Revolutionary technological innovations such as cloud computing, the no/low-code movements, easy access to programming frameworks, developers, and learning have created a glut of SaaS startups that are looking to solve multiple problems - and in a lot of cases, have built strong solutions.

PLG companies look to drive the adoption of their products through a combination of freemium offers, fast delivery of value to users, and a sales motion built on a foundation of strong product analytics. The go-to-market motion for software is increasingly moving away from being sales-led, or marketing-led.
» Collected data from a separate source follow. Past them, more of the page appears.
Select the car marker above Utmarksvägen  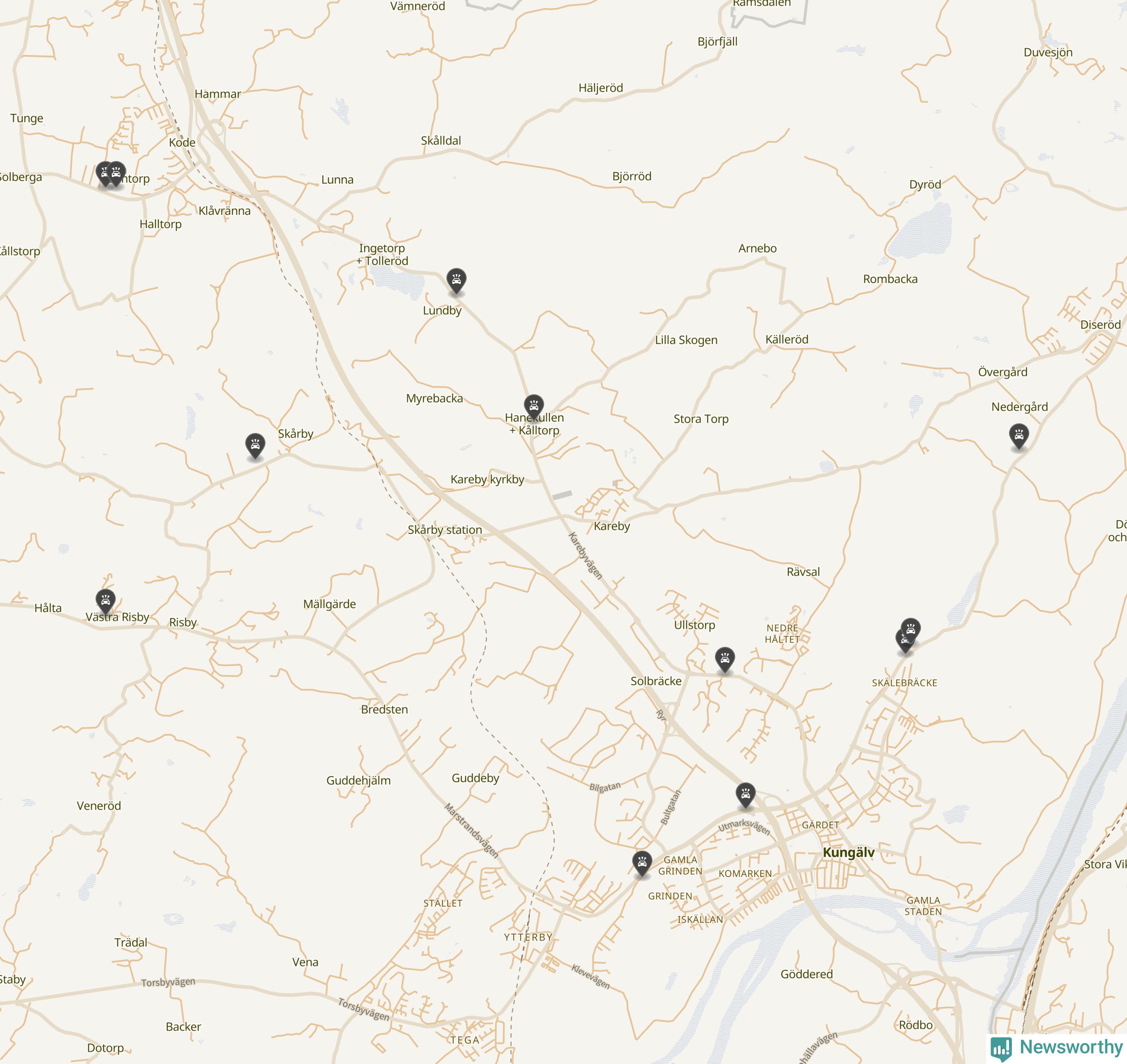pyautogui.click(x=746, y=795)
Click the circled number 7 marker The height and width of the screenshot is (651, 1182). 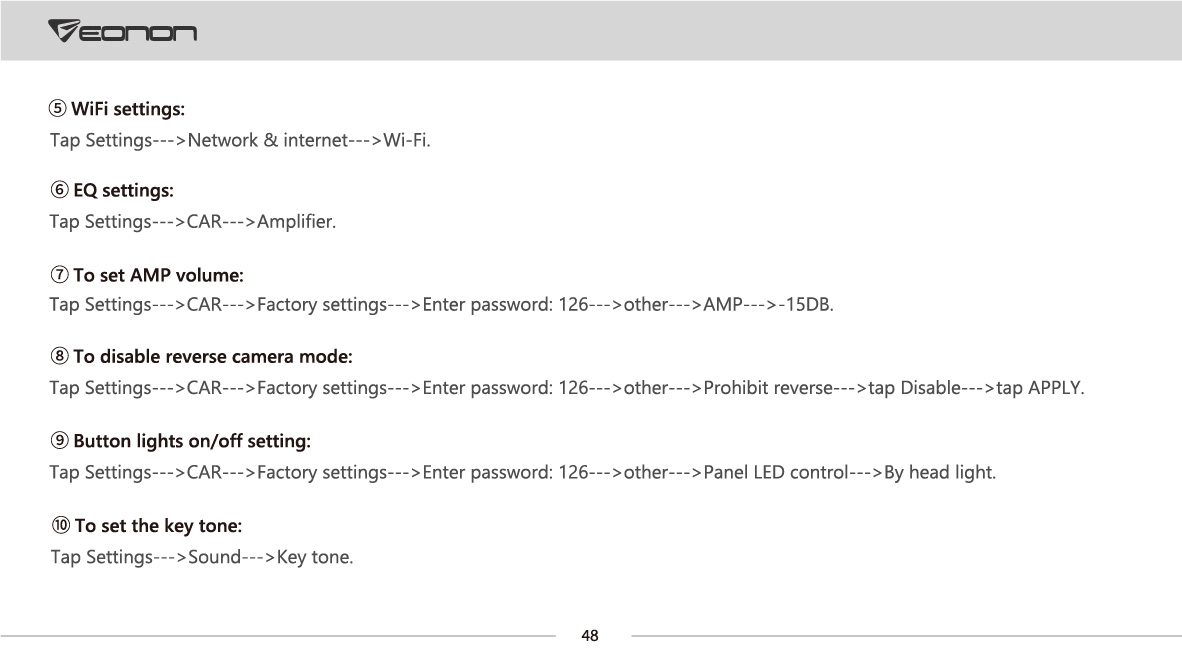pos(59,275)
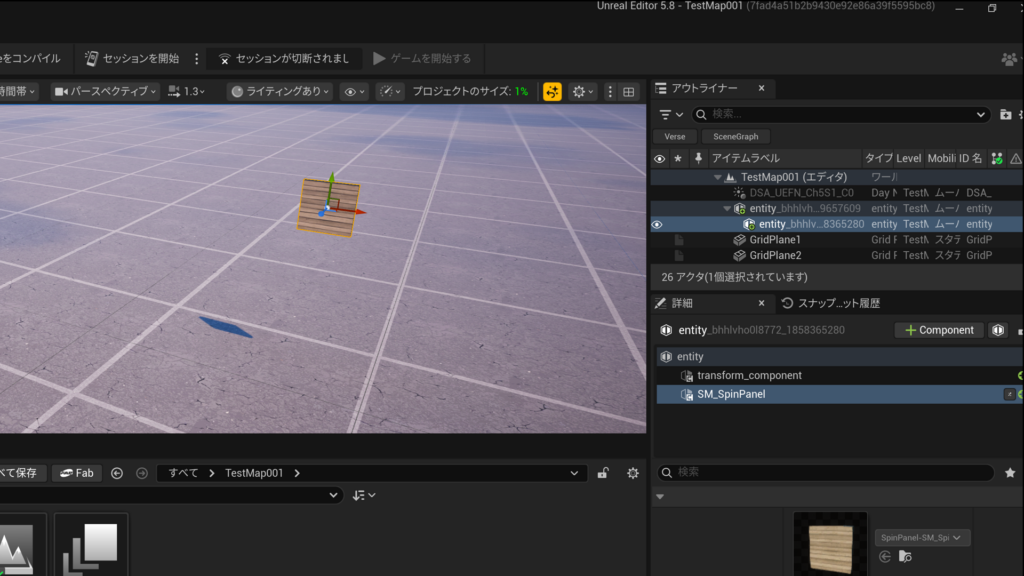Collapse the TestMap001 tree node

[717, 177]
Adoption is driven by product experience and word of mouth, through user invites and experience videos - all from the product, generated by actual users. Few buyers have the patience or time to review a website, even with review websites such as Gartner PeerInsights and G2Crowd becoming a trusted source of information.

As described in the book From Incremental to Exponential, these companies are using exponential technological innovations across the industry (cloud computing, simpler voice/video/messaging protocols, better development frameworks) to create solutions that customers love, and are making them move away from traditional leaders in their industries.

These firms rely on their product and a friction-free experience to win customers. Sales teams are extensive, but they serve auxiliary roles and serve to drive incremental growth. These PLG firms are displacing traditional incumbents rapidly.

🤷🏻‍♀️ What role do Sales teams play at PLG companies?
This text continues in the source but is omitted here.